Sem Esparrar
Tribo da Periferia
Discrição e sobrevivência em "Sem Esparrar" da Tribo da Periferia
A música "Sem Esparrar", da Tribo da Periferia, aborda de forma direta a importância da discrição no cotidiano das periferias urbanas. A expressão "sem esparrar" — gíria que significa agir sem chamar atenção ou fazer alarde — é central para a mensagem da canção. Em ambientes onde a exposição pode trazer riscos, manter o sigilo é visto como uma questão de sobrevivência e inteligência. Isso aparece em versos como “Queimar uma chara é bom, mas sem esparrar” e “Hoje o frevo é na minha casa, mas é sem esparrar”, mostrando que até momentos de lazer precisam ser vividos com cautela para evitar problemas com a polícia, rivais ou fofocas do bairro, como em “o mundo das boca é bem maior que o dos esperto”.

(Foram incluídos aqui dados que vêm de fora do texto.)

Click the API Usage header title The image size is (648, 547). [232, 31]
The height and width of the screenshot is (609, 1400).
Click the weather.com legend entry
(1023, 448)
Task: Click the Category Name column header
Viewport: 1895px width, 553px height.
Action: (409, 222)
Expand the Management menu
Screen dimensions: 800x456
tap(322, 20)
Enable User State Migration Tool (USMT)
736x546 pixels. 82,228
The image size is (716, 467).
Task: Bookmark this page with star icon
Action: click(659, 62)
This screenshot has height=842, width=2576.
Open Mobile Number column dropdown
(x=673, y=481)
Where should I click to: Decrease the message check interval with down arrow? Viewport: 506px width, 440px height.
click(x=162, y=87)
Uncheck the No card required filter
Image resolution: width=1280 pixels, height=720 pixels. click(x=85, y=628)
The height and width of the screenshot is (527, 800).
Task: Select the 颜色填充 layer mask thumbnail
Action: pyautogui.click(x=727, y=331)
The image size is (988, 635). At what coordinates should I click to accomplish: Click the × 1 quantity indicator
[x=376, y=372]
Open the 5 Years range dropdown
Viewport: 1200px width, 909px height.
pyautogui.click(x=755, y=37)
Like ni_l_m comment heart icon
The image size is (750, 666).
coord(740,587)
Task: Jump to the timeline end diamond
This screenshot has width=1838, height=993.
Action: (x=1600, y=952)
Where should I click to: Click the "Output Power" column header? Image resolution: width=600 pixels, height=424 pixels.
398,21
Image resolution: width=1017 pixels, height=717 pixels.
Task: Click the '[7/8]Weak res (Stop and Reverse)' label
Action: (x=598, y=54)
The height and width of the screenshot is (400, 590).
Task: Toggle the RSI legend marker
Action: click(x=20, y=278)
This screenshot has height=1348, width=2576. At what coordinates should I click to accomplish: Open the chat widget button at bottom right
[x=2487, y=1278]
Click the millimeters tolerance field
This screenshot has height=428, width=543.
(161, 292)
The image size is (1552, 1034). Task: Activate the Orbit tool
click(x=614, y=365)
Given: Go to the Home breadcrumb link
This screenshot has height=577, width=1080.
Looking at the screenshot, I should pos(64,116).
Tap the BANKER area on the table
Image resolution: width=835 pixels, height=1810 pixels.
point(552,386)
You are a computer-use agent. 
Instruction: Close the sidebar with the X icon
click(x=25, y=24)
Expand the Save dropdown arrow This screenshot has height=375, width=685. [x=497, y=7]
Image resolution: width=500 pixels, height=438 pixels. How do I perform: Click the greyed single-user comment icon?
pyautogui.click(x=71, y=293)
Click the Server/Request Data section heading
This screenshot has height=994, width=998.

A letra retrata o cenário típico das quebradas, com festas, consumo de bebidas e maconha, e a convivência com o perigo constante: “Isso aqui tá perigoso, qualquer fita queima o filme”. O grupo faz referência à cultura urbana, usando gírias e citando marcas populares, além de mostrar a busca por pequenos prazeres e conquistas materiais, como “um Adidas, um Nike”. Ao mesmo tempo, há uma crítica sutil à ostentação e à exposição, sugerindo que o verdadeiro valor está em viver bem, com liberdade e sabedoria, mas sempre "sem esparrar". Assim, a música oferece um retrato honesto da vida na periferia, onde diversão e risco caminham juntos, e a discrição é fundamental para manter a paz e evitar problemas.
O significado desta letra foi gerado automaticamente.